In reality I use /dev/disk/by-id/... instead of /dev/sdc1 to be safe.
So you read the notes below, and set up software RAID5 /dev/md0 on Linux. One day a disk /dev/sdg fails. So you duly
mdadm /dev/md0 -r /dev/sdg1and replace the disk. While doing this in a hotswap enclosure, the new /dev/sdg replacement bumps against /dev/sdf, failing that too, not because of a real problem with /dev/sdf but a transient contact failure. On reboot, you find /dev/md0 gone. What now?
Relax, most of the time this will do the trick. When booting, drop into a shell when md0 drops dead. Inside the shell,
mdadm --assemble --force /dev/md0 /dev/sd[bcdefhijklm]1(Adjust devices as per your installation, obviously. The above is for a 12-disk RAID5.) Note that /dev/sdg1 is missing.
If this fails, you are toast. Otherwise, rejoice and
# fsck /dev/md0 # badblocks -sw /dev/sdg1 # mdadm --add /dev/md0 /dev/sdg1and allow four to six weeks for a rebuild.

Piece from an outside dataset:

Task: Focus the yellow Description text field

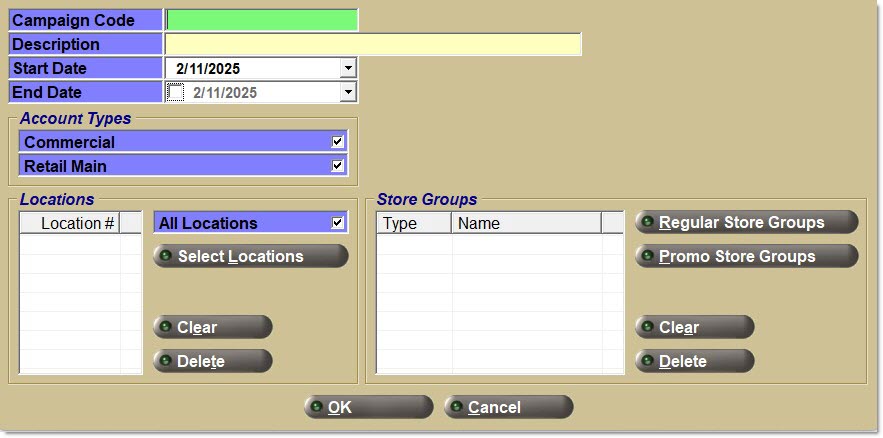Action: (x=372, y=45)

Preferably mount read-only until the rebuild is complete.
Before we get started: If you value what you do, RAID (hardware or software) is not an alternative to offsite backups (and regular restore drills).

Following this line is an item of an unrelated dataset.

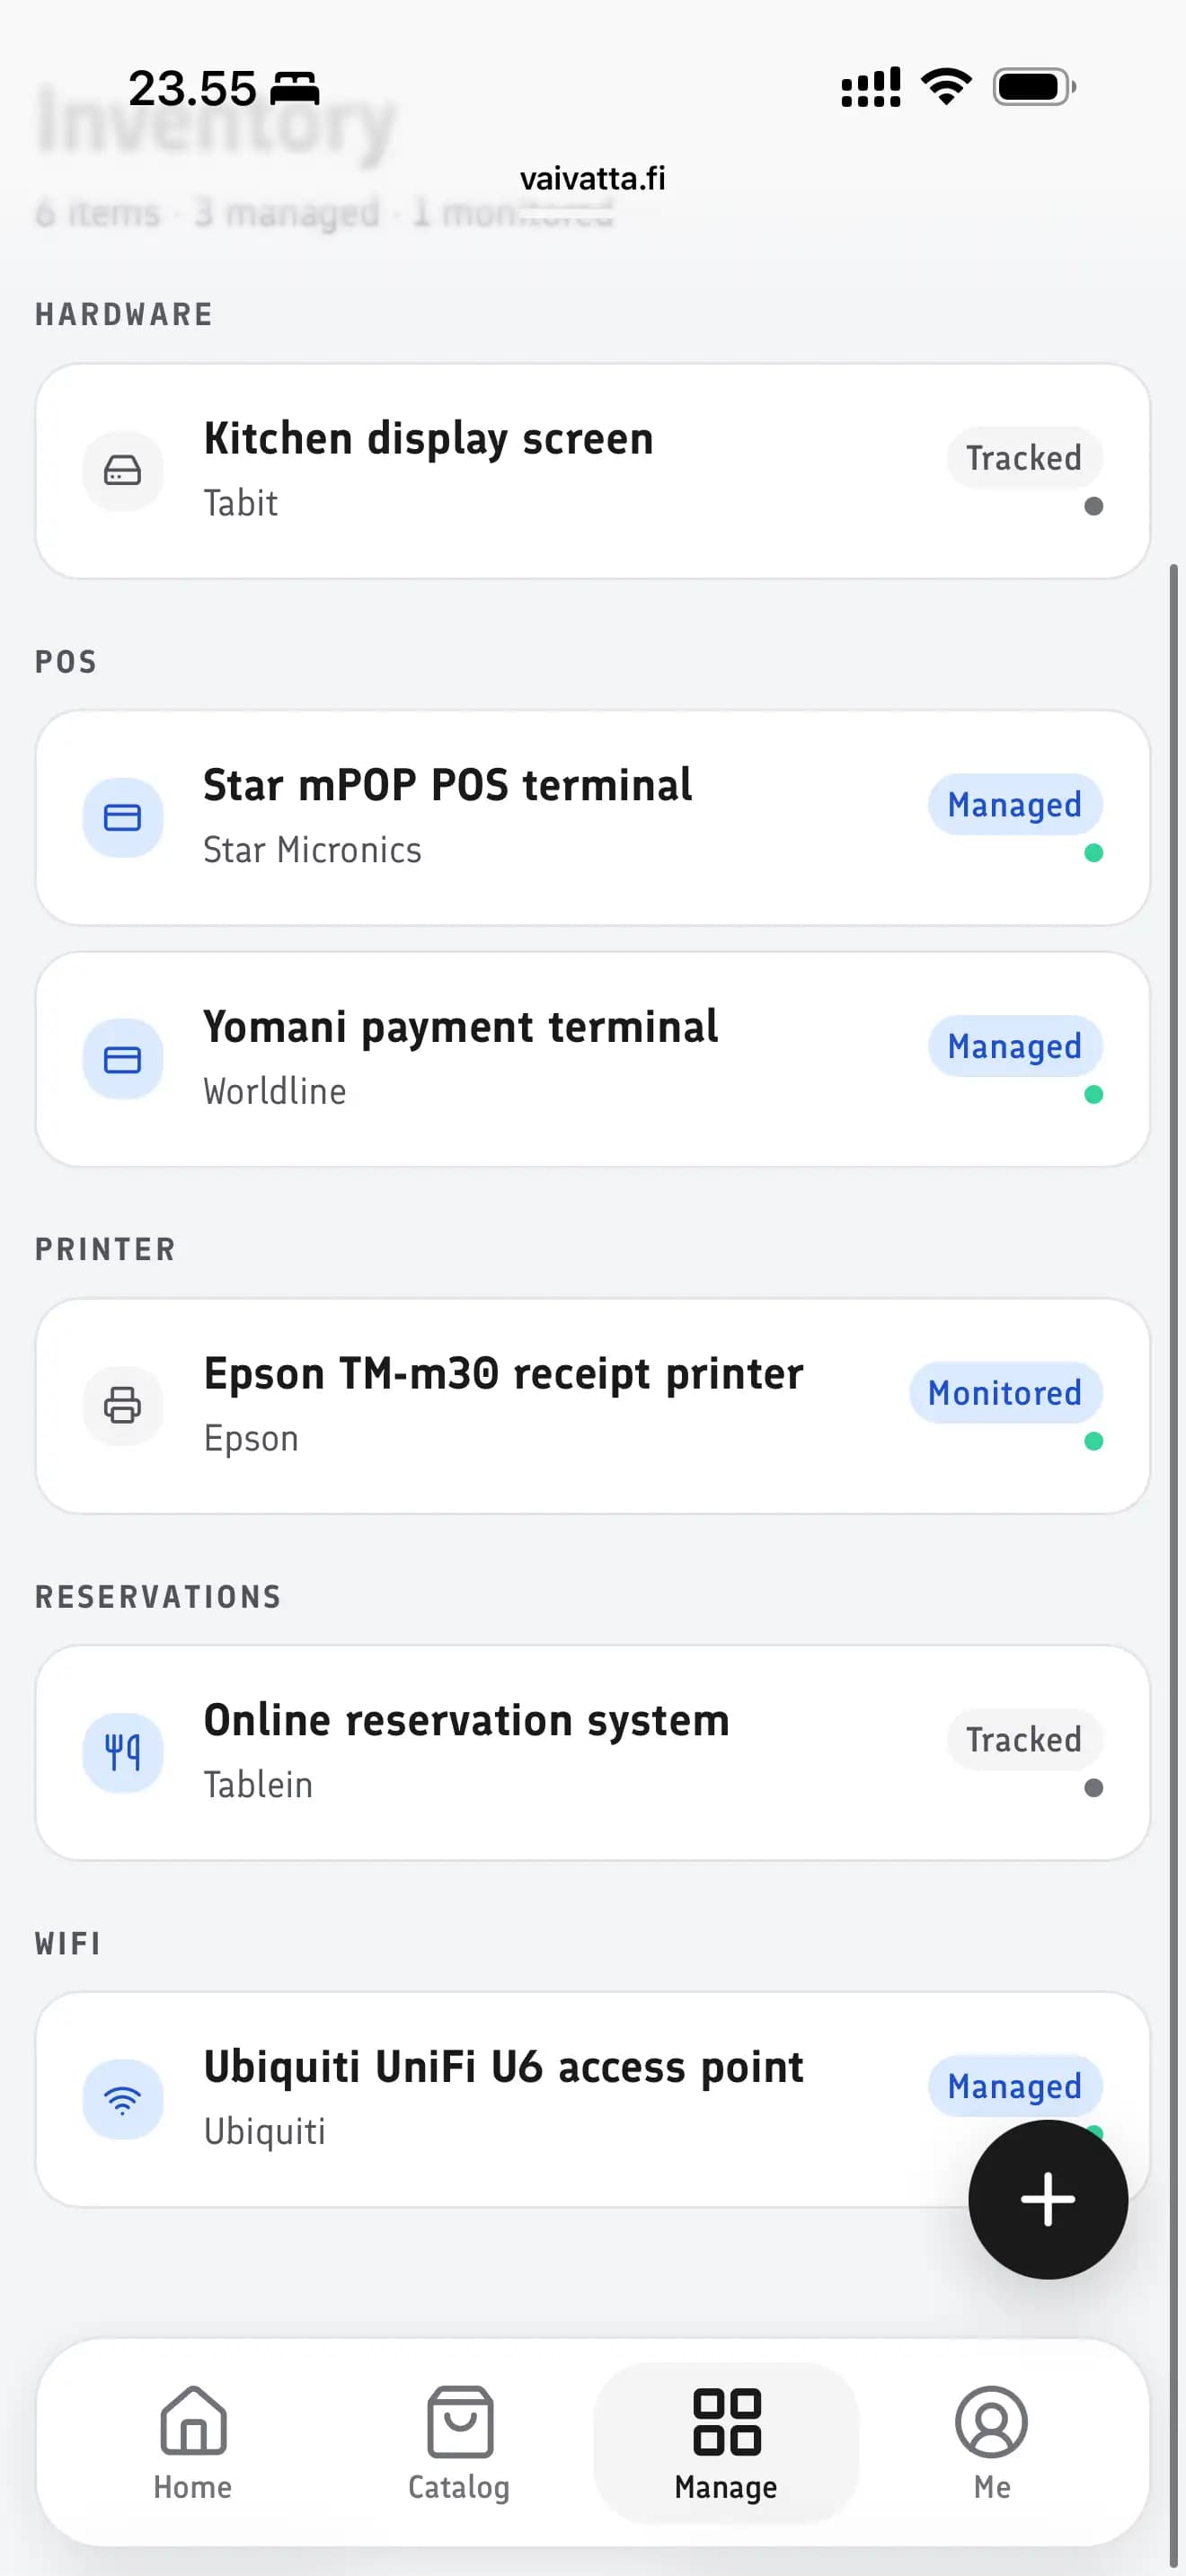This screenshot has height=2576, width=1186.
Task: Click the Managed badge on Ubiquiti access point
Action: coord(1015,2086)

"Host RAID" cards (e.g. LSI MegaRAID-133-2) that use a proprietary driver and hogs the PC's CPUs are worse than useless. Avoid these like the plague. Luckily, some PATA/SATA hostRAIDs allow the RAID function to be disabled.
Low-end "real hardware" RAID cards (e.g., IBM ServeRAID4Lx) typically use Intel IOPs between 100MHz and 400MHz. Remember, "hardware" RAID is just software running on another processor. When your main CPU was 500MHz, this would be a great assist, but if your main CPU is (2x) 3GHz HT, this is peanuts.

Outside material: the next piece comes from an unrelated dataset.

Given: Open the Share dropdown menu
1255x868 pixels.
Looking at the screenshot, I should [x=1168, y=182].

Also, your system RAM has grown from 128MB to 4GB in the last few years, and your "entry level" RAID card is still stuck at 32--128MB. Who can cache better?
"Mid-range" (e.g. IBM/Adaptec MegaRAID6M) or even "high end" RAID cards go up to 600MHz IOPs and 256MB cache at best. This is still small compared to your typical server.
Summary: If you have a reliably hooked up UPS, use software RAID. Linux swraid disk scheduling is already quite sophisticated, probably much smarter than cheap RAID firmware. Speaking of smart, a swraid will also allow smartctl to access the disks directly and produce PFAs that cheap RAID cards cannot.
Another advantage of sw RAID1 is in the worst case you can pretty much recover all the data "by hand" from the surviving disk, whereas RAID cards use proprietary stripe formats with metadata and you cannot mount these partitions directly.
If you are really stuck with a hardware RAID card, or like it because of the transparent MBR failover, never use RAID5, because this actually makes the RAID IOP work. It's best when not used, like virtual memory.
Always use RAID1 or RAID10. Disk is much cheaper than buying SCSI cables and enclosures that let you upgrade to Ultra320 to compensate for the extra parity calculation workload and disk writes of RAID5. If you have more than five disks try not to RAID5 all of these togther, if you care for performance over capacity.
If you are using software RAID1 or RAID10, make sure you have written the bootloader into all MBRs, so that your computer can boot even if the primary boot drive fails. GRUB can do this easily. We use GRUB for DOS. Your BIOS must be smart enough to fail over the boot sequence. Most modern BIOSes are.
The numbers were very educational for me. A single old PATA133 disk does better than a midrange Ultra320 SCSI RAID card with 10krpm Ultra320 disks in terms of block rewrite, block read, and directory operations exercised by bonnie++, while costing less than 10% of the SCSI solution.
A PATA133 RAID10 suffers essentially no write penalty and gives you 100% redundancy and much better performance at 20% of the cost of the SCSI solution. I have heard claims that SCSI disks last longer but who cares, we will get petabyte RAM implants in our kidneys before either our PATA/SATA or SCSI disks die.
The newer LSI22320RB card supports only RAID1 and is cheaper than the ServeRAIDs, but has a more reliable performance profile. At least hwraid and swraid are very close in performance. Note that the ServeRAID4Lx does not have a battery-backed write-back cache.